▶ [THE PROBLEM]: In the entries below, find the line containing "The image size is (1456, 815)." and the line containing "Task: Open the rightmost globe extension icon". Copy those two lines and everything between them exactly, and only that.

▶ [MATERIAL FOR THIS EXERCISE]:
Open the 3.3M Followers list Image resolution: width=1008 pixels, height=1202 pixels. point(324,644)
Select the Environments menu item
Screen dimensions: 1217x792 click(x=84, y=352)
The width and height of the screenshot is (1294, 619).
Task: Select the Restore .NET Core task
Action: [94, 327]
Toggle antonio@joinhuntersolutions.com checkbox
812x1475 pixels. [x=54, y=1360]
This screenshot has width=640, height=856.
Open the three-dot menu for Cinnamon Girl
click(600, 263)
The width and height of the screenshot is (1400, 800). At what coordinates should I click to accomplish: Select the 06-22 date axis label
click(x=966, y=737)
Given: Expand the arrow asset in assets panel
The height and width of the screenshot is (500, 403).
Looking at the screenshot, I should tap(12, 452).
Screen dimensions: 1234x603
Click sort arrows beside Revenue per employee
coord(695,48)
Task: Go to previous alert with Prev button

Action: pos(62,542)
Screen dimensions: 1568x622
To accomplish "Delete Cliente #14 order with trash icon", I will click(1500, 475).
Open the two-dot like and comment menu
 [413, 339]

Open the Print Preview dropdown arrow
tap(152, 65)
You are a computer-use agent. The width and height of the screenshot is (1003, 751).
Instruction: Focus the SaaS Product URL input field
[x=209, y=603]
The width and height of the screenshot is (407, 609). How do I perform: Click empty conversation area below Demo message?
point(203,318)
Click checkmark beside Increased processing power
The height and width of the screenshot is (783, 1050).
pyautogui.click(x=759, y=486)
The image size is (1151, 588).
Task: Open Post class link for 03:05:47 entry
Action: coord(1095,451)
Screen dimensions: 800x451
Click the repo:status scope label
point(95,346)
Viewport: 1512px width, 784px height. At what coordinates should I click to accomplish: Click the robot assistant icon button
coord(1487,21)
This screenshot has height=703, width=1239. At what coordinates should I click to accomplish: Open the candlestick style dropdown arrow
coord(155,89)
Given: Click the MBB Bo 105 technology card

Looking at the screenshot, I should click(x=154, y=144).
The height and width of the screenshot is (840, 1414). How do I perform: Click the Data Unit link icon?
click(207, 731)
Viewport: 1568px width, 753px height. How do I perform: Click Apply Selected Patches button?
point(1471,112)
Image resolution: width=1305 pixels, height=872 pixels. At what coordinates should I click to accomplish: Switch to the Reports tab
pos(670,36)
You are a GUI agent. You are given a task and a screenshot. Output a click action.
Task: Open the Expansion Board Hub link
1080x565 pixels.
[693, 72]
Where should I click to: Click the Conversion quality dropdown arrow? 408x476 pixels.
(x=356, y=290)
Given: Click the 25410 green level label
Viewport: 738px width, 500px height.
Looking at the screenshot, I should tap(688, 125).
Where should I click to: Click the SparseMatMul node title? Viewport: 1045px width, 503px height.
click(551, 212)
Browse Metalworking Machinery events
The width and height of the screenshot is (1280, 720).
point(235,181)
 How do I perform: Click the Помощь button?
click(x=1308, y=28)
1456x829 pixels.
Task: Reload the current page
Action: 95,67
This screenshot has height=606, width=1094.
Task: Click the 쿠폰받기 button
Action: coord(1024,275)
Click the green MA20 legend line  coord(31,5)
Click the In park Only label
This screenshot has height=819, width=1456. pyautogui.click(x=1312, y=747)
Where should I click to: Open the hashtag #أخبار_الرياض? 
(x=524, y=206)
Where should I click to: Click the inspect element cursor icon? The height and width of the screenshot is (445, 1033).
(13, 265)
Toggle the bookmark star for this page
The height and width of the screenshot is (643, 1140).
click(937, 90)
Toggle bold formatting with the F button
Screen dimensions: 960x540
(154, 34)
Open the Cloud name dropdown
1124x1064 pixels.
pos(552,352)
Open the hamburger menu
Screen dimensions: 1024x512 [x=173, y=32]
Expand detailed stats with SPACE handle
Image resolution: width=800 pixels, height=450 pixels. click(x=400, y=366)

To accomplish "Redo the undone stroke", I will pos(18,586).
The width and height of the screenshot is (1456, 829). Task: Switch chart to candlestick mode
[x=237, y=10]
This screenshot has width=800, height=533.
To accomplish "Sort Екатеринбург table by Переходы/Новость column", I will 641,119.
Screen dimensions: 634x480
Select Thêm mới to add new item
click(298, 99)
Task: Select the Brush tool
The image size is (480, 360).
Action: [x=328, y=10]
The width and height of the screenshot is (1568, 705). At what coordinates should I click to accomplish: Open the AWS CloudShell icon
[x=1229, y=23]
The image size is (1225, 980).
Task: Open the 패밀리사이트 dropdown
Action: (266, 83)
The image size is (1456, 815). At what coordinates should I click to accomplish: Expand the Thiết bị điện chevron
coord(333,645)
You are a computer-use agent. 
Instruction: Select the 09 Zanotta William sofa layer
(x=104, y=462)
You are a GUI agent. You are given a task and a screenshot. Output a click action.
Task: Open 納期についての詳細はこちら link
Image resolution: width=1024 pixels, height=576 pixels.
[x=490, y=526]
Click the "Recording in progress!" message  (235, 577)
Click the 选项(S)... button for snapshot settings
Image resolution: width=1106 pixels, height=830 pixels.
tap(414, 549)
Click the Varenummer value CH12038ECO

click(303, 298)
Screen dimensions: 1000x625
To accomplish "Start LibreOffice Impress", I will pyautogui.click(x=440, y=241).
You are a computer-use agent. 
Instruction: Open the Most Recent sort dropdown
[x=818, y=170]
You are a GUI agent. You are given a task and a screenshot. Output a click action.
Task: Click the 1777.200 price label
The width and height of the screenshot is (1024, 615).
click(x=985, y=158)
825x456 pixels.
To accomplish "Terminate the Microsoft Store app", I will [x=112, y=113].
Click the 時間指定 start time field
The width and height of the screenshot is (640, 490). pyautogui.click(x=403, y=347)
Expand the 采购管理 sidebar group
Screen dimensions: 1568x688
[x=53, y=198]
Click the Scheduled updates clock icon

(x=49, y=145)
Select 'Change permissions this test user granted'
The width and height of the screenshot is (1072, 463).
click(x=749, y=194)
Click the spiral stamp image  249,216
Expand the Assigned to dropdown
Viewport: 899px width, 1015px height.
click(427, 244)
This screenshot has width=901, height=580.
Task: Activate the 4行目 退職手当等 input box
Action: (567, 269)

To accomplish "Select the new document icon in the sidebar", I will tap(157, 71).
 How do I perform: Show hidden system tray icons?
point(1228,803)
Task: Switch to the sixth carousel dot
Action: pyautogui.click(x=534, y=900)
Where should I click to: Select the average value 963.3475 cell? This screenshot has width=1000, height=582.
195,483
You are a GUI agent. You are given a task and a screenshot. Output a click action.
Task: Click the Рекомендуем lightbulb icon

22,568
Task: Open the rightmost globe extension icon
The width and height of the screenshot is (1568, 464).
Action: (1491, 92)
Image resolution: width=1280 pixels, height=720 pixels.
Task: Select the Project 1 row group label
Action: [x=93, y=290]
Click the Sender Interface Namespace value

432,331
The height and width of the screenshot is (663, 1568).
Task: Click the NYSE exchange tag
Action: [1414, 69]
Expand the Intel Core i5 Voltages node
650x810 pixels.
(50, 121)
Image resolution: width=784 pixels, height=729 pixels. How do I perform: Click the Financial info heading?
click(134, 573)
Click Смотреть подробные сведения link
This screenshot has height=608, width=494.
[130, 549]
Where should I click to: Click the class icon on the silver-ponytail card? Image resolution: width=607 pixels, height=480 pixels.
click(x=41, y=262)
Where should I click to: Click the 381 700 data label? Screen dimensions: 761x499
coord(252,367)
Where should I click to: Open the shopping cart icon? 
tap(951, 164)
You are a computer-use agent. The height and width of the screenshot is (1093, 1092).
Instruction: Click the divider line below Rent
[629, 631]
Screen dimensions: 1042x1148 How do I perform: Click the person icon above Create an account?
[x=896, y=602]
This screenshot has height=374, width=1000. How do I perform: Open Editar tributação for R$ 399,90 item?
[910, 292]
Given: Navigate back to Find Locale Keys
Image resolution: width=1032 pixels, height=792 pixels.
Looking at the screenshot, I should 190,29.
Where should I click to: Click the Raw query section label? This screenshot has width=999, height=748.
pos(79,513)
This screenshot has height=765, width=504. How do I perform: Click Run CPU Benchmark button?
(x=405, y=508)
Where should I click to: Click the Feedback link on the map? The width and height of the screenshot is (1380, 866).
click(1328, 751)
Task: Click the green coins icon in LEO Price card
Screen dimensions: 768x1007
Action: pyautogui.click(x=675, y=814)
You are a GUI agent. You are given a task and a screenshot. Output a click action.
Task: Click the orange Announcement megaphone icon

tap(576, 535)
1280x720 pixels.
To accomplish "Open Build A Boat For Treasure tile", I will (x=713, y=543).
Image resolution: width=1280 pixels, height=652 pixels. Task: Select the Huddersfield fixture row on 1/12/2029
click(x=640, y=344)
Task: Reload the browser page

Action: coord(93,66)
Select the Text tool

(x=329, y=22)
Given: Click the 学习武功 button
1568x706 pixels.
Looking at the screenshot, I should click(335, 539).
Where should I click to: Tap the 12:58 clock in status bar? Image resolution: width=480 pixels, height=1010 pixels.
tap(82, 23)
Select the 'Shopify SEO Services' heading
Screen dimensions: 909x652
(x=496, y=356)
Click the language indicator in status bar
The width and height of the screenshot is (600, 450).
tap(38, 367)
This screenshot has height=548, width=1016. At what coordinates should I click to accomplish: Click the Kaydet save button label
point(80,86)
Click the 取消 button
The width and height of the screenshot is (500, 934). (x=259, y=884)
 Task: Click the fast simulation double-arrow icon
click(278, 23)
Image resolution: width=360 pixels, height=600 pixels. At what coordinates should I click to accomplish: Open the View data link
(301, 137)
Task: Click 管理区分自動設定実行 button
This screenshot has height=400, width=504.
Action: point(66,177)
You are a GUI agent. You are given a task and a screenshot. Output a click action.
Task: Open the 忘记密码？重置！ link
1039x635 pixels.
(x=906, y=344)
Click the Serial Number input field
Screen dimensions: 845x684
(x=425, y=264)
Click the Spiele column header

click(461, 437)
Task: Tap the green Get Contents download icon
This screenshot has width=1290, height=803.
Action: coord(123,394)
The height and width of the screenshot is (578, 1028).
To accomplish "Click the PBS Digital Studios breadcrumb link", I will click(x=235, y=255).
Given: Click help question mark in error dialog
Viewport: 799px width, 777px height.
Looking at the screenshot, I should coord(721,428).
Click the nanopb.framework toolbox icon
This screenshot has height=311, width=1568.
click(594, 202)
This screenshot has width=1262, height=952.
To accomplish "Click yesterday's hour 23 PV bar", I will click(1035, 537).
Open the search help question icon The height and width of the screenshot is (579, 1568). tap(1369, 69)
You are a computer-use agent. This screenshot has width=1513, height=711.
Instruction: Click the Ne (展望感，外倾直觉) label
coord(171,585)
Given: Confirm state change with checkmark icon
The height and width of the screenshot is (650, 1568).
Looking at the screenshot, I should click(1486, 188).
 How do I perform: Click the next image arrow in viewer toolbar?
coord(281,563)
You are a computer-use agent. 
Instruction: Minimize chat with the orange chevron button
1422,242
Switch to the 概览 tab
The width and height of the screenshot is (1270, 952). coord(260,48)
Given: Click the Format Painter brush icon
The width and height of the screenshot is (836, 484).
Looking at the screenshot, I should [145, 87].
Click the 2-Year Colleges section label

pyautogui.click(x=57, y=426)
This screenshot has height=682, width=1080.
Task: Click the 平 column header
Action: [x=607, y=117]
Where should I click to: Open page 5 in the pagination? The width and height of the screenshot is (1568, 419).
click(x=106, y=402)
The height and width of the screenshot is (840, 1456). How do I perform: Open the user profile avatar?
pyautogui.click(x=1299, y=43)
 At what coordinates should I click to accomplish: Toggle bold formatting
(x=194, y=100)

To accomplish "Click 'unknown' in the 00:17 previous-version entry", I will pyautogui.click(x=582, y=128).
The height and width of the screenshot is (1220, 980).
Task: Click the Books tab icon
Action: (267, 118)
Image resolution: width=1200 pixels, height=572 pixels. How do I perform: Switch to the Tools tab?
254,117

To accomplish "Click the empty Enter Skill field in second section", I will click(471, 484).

▶ [RESPONSE AREA]:
The image size is (1456, 815). At what coordinates should I click to accomplish: Expand the Thiết bị điện chevron
coord(333,645)
You are a computer-use agent. 
Instruction: Select the 09 Zanotta William sofa layer
(x=104, y=462)
You are a GUI agent. You are given a task and a screenshot. Output a click action.
Task: Open 納期についての詳細はこちら link
Image resolution: width=1024 pixels, height=576 pixels.
[x=490, y=526]
Click the "Recording in progress!" message  (235, 577)
Click the 选项(S)... button for snapshot settings
Image resolution: width=1106 pixels, height=830 pixels.
tap(414, 549)
Click the Varenummer value CH12038ECO

click(303, 298)
Screen dimensions: 1000x625
To accomplish "Start LibreOffice Impress", I will pyautogui.click(x=440, y=241).
You are a computer-use agent. 
Instruction: Open the Most Recent sort dropdown
[x=818, y=170]
You are a GUI agent. You are given a task and a screenshot. Output a click action.
Task: Click the 1777.200 price label
The width and height of the screenshot is (1024, 615).
click(x=985, y=158)
825x456 pixels.
To accomplish "Terminate the Microsoft Store app", I will [x=112, y=113].
Click the 時間指定 start time field
The width and height of the screenshot is (640, 490). pyautogui.click(x=403, y=347)
Expand the 采购管理 sidebar group
Screen dimensions: 1568x688
[x=53, y=198]
Click the Scheduled updates clock icon

(x=49, y=145)
Select 'Change permissions this test user granted'
The width and height of the screenshot is (1072, 463).
click(x=749, y=194)
Click the spiral stamp image  249,216
Expand the Assigned to dropdown
Viewport: 899px width, 1015px height.
click(427, 244)
This screenshot has width=901, height=580.
Task: Activate the 4行目 退職手当等 input box
Action: (567, 269)

To accomplish "Select the new document icon in the sidebar", I will tap(157, 71).
 How do I perform: Show hidden system tray icons?
point(1228,803)
Task: Switch to the sixth carousel dot
Action: pyautogui.click(x=534, y=900)
Where should I click to: Select the average value 963.3475 cell? This screenshot has width=1000, height=582.
195,483
You are a GUI agent. You are given a task and a screenshot. Output a click action.
Task: Click the Рекомендуем lightbulb icon

22,568
Task: Open the rightmost globe extension icon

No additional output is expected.